It’s the start of a new year, which feels like a good time to clear a few things out. Old emails, half-finished to-do lists and while we’re at it, some of the accounting jargon that gets thrown around as if everyone automatically understands it.


If you’ve ever nodded along while your accountant mentioned accruals, trial balances, or DLA, then quietly wondered if you should Google it later, this blog is for you. You don’t need to become an accountant. You just need enough understanding to know what’s being talked about and to ask the right questions. So here’s a plain-English glossary of some of the most common accounting terms you’ll hear, with examples to make them feel a bit more real.


A Helpful Glossary Of Accounting Jargon


Accruals

What it sounds like: Something technical that probably involves spreadsheets and stress.

What it actually means: Costs or income that belong to a period, even if the money hasn’t left or arrived yet.

Plain English: If it relates to this month, it counts, even if it’s not been paid.

Example: You receive your electricity bill in January, but it covers December usage. The cost is “accrued” into December, because that’s when the electricity was actually used.


Prepayments

What it sounds like: Accruals’ more confusing cousin.

What it actually means: Money you’ve paid in advance for something that relates to a future period.

Plain English: Paid now, but it belongs to later.

Example: You pay your business insurance for the whole year in January. Most of that cost relates to future months, so it’s spread out rather than all counted at once.


Debtors

What it sounds like: Something slightly ominous.

What it actually means: People who owe you money.

Plain English: Unpaid invoices.

Example: You’ve sent a client an invoice for £1,200 and they haven’t paid yet. Until they do, they sit on your books as a debtor.


Creditors

What it sounds like: The opposite of debtors (because it is).

What it actually means: People you owe money to.

Plain English: Bills waiting to be paid.

Example: Your software subscription invoice is due next week. Until it’s paid, that supplier is a creditor.


Profit

What it sounds like: Money sitting nicely in your bank account.
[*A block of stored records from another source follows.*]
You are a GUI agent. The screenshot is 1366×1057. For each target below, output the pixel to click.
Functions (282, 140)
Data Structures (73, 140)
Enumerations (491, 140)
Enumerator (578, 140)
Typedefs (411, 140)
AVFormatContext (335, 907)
What it actually means: Income minus expenses.

Plain English: What the numbers say you’ve made, not always what’s in the bank.

Example: Your business made £10,000 in sales and had £6,000 of costs. On paper, your profit is £4,000, even if customers haven’t paid yet.


Cash Flow

What it sounds like: Something you only worry about when it goes wrong.

What it actually means: Money moving in and out of your bank account.

Plain English: Whether you can actually pay the bills.

Example: You’ve made a profit this month, but three big invoices are still unpaid. Your cash flow feels tight, even though the business is technically doing well.


Drawings

What it sounds like: Something creative involving pencils.

What it actually means: Money taken out of the business by a sole trader or partner.

Plain English: Paying yourself from your business.

Example: You transfer £1,000 from your business account to your personal account for living costs. That’s drawings, not a wage.


Salary

What it sounds like: Normal pay.

What it actually means: Pay processed through payroll.

Plain English: A structured, taxed wage.

Example: A limited company director pays themselves £1,047 per month through PAYE. That amount is their salary.


Dividend

What it sounds like: Something only big companies do.

What it actually means: A payment to shareholders from company profits.

Plain English: Taking money out of a limited company after profit is made.

Example: At the end of the year, the company has spare profits, so the director/shareholder takes £5,000 as a dividend.


DLA (Director’s Loan Account)

What it sounds like: Definitely something you should already understand.

What it actually means: A record of money moving between a director and their company that isn’t salary or dividends.

Plain English: The running total between you and your company.

Example: You pay a personal expense from the company account. Until it’s repaid or cleared properly, it sits on your Director’s Loan Account.


Balance Sheet

What it sounds like: Something best left to accountants.

What it actually means: A snapshot of what the business owns, owes, and what’s left at a specific date.

Plain English: Where the business stands right now.

Example: On 31 December, your balance sheet shows money in the bank, unpaid invoices, outstanding bills, and any loans all in one place.


Profit & Loss (P&L)

What it sounds like: Self-explanatory, but somehow still confusing.

What it actually means: A summary of income and expenses over a period.

Plain English: How the business has performed over time.

Example: Your P&L for the year shows total sales, costs, and whether you made a profit overall.


Trial Balance

What it sounds like: A test you didn’t revise for.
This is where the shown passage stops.